2018 Council Election… Great Expectations…

2018 Election Great Expectations….

The 2014 Council election had seen Fabian chair Keith Darvill left as the sole Labour Councillor, despite cautious optimism going into the campaign. Havering once again voted differently to London, where Labour made great strides including taking majority control of Redbridge for the first time. The General election due in 2015 therefore offered little hope for Labour, and with key marginal seats in nearby Thurrock and Ilford North, resources were deployed elsewhere, reversing what used to happen in the 1980s and 90s.

Nationally, Labour had reasonable expectations of progress going into the General Election, with polls showing a hung parliament and a Miliband government the likely outcome. There was concern about what might happen in Scotland, where the ill-feeling on the independence referendum had boosted support for the SNP at Labours expense. Polls suggested a large SNP breakthrough, which resonated in England as well. UKIP were a further factor, with significant support in the south, including Havering, and in Labour seats in the North.

Once again the exit polls punctured the optimism, with the Conservatives predicted to be the largest party and potentially moving into a majority. The early results were inconclusive, with a long touted (and in reality unlikely) Conservative breakthrough in Sunderland not materialising. The results were confusing, although the Liberal Democrat vote was collapsing, meaning Tory gains in the South West, and occasional Labour gains in Birmingham, Manchester and the return of Bermondsey. Labour took several of its target seats in London, including Ilford North where Wes Streeting, who had first been involved in politics helping the successful Romford campaign in 1997 elected by 420 votes.

The SNP won 54 of 57 seats in Scotland, with the main national parties taking one each. UKIP polled four million votes and won one seat, the Greens a million and only seeing Caroline Lucas elected. The Conservative campaign had been subliminal, and aimed at winning the key marginal and Liberal Democrat seats, enough to win a small overall majority.

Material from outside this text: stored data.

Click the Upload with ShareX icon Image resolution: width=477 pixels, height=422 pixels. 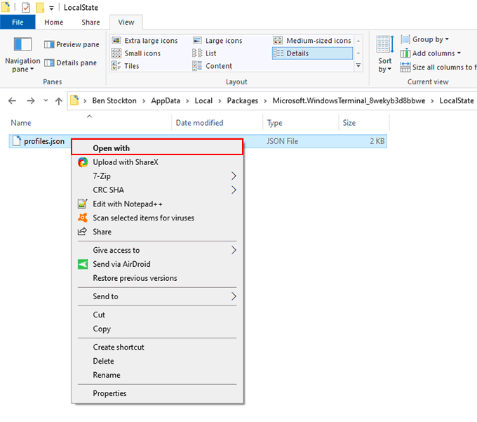pyautogui.click(x=82, y=162)
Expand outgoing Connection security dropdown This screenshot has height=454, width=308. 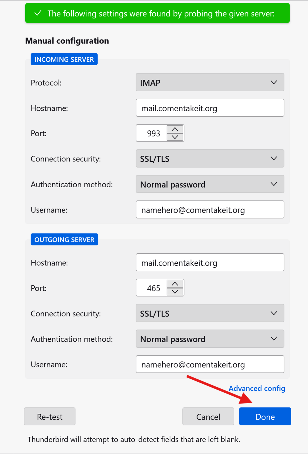point(210,313)
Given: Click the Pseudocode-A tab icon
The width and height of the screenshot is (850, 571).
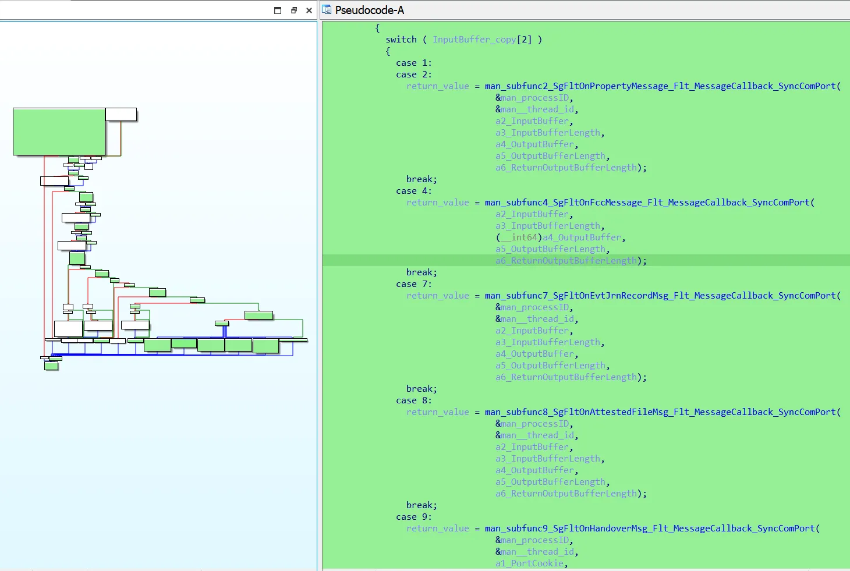Looking at the screenshot, I should [x=327, y=10].
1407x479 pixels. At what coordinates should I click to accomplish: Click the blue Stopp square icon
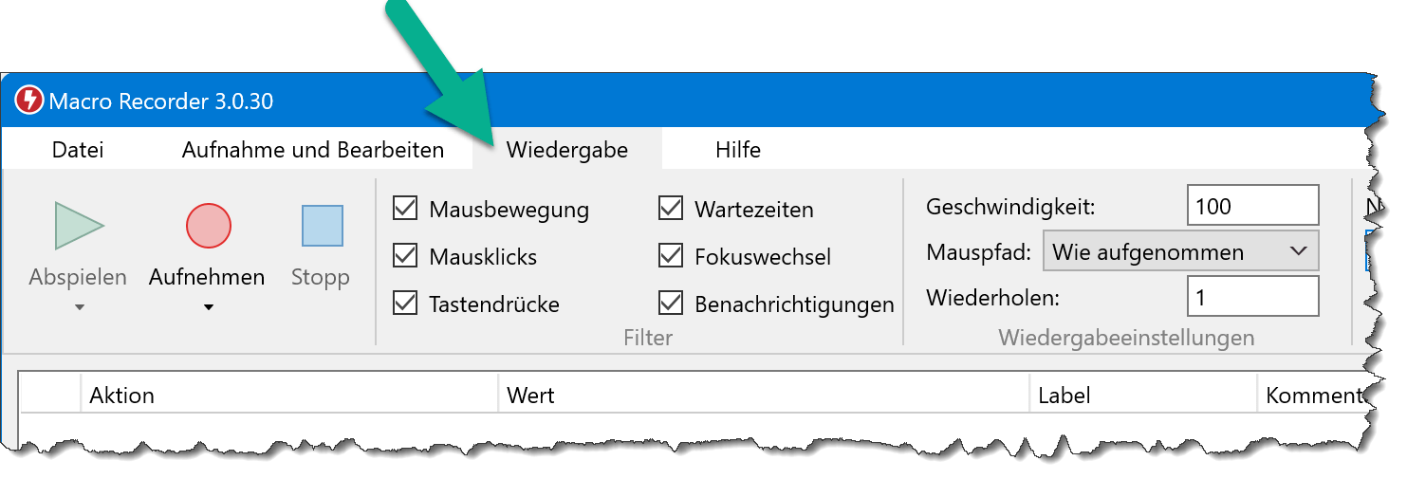322,226
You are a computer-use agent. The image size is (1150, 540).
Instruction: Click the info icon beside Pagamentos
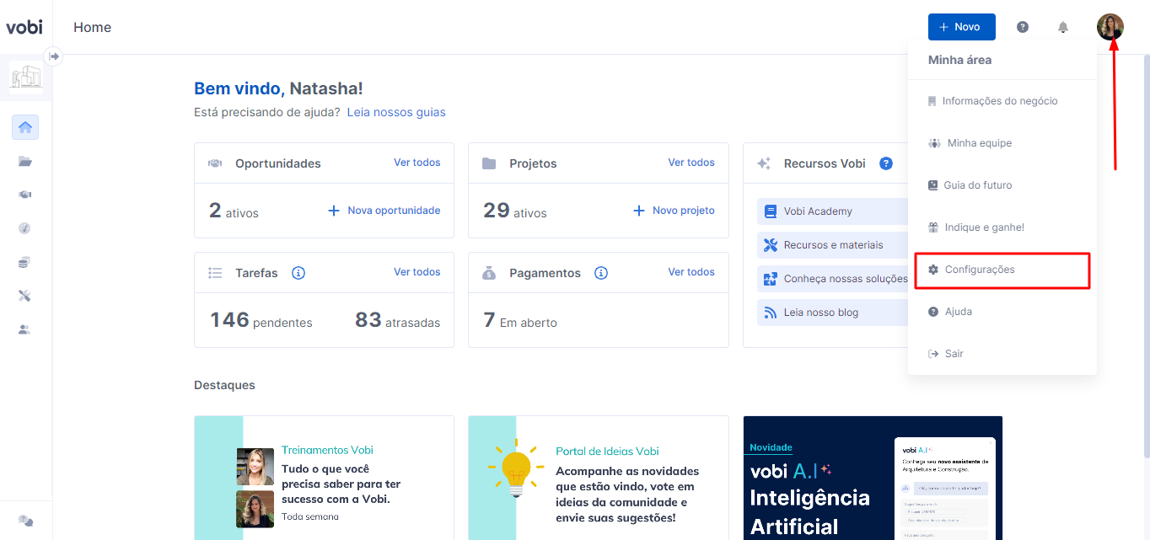pyautogui.click(x=601, y=273)
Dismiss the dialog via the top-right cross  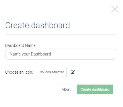click(x=115, y=9)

In Havering, there was little prospect of a breakthrough, and given the support for UKIP across the East London/Essex borders, it was no real shock when Paul McGeary came third in Hornchurch and Upminster and Sam Gould did the same in Romford.

In Hornchurch an d Upminster, Angela Wilkinson was elected with 27,051 votes (49%) with Paul McGeary third with 11,103 votes, 2,874 behind UKIP candidate Laurence Webb. In Romford, Andrew Rosindell secured 51% of the poll (25, 067 votes) with Havering Fabian Vice Chair Sam Gould coming third with 10,268, 940 votes behind the Gerald Batten the UKIP candidate

In Thurrock, a close three-way contest saw Labour candidate Polly
Billington defeated by 436 votes in a close three-way contest. Ed Miliband resigned he following day. This meant another Labour leadership contest, and a real fear that the same introspective thinking that had stymied the Labour Party in 2010 could be repeated. This looked likely to be the case until Jeremy Corbyn entered the campaign and struck a chord with the Labour membership to storm to victory. This was preceded by the announcement that Sadiq Khan would be the Labour candidate for Labour Mayor in the 2016 GLA election, ahead of the favoured Tessa Jowell.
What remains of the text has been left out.